特開2011−087958号公報 特開2013−208505号公報 特開2006−043447号公報 特開2005−46613号公報
前記充填材を配合した構成部材を備えたゴルフボールは、反発性が高くなるが、打球感が低下するという問題がある。すなわち、ゴルフボールの構成部材の剛性を高めて、反発性を高めると、打球感が低下する。そのため、従来のゴルフボール用樹脂組成物では、打球感と反発性とを両立することが困難であった。
本発明は、前記事情に鑑みてなされたものであり、ゴルフボールに優れた打球感と反発性とを付与するゴルフボール用材料、および、これを用いたゴルフボールを提供することを目的とする。
上記課題を解決することができた本発明のゴルフボール用樹脂組成物は、(A)熱可塑性樹脂と、(B)炭素質フィラーとを混合してなり、前記(A)熱可塑性樹脂が、(a1)オレフィンと炭素数3〜8個のα,β−不飽和カルボン酸との二元共重合体の金属イオン中和物、および/または、(a2)オレフィンと炭素数3〜8個のα,β−不飽和カルボン酸とα,β−不飽和カルボン酸エステルとの三元共重合体の金属イオン中和物を含有し、前記(B)炭素質フィラーが、表面に極性官能基を有し、平均短径0.1μm〜100μm、平均長径0.2μm〜300μm、平均アスペクト比2.0〜1000であることを特徴とする。
本発明によれば、優れた打球感と反発性とを有するゴルフボールが得られる。
アイオノマー樹脂と炭素質フィラーとの混合状態を示す図である。 本発明の一実施態様に係るゴルフボールが示された一部切り欠き断面図である。 曲げ角度と曲げ剛性との関係を示す図である。
本発明のゴルフボール用樹脂組成物は、(A)熱可塑性樹脂と、(B)炭素質フィラーとを混合することにより得られるゴルフボール用樹脂組成物である。

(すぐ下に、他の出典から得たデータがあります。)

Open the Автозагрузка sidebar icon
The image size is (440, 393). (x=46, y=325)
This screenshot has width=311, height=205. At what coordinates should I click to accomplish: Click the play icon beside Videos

そして、前記(A)熱可塑性樹脂が、(a1)オレフィンと炭素数3〜8個のα,β−不飽和カルボン酸との二元共重合体の金属イオン中和物、および/または、(a2)オレフィンと炭素数3〜8個のα,β−不飽和カルボン酸とα,β−不飽和カルボン酸エステルとの三元共重合体の金属イオン中和物を含有し、前記(B)炭素質フィラーが、表面に極性官能基を有し、平均短径0.1μm〜100μm、平均長径0.2μm〜300μm、平均アスペクト比2.0〜1000、平均厚さが0.3nm〜50nmである。
前記(B)炭素質フィラーを配合することにより、ゴルフボール樹脂組成物の柔軟性を維持したまま、反発性を向上できる理由は以下のように考えられる。図1は、アイオノマー樹脂と炭素質フィラーとの混合状態を示す図である。図1に示すように、アイオノマー樹脂は、近接する分子鎖のカルボキシ基が金属イオン(図1ではMgイオン)により架橋されている。このアイオノマー樹脂に、極性官能基(図1ではカルボキシ基)を有する炭素質フィラーを配合すると、炭素質フィラーの極性官能基と、アイオノマー樹脂の分子中のカルボキシ基とが、金属イオンを介したイオン結合を形成する。これにより、複数の分子鎖が炭素質フィラーによって架橋されることとなり、ゴルフボール樹脂組成物の反発性が向上する。なお、図1ではイオン結合の態様を記載したが、炭素フィラーが有する極性官能基の種類によって、共有結合や水素結合なども形成し得る。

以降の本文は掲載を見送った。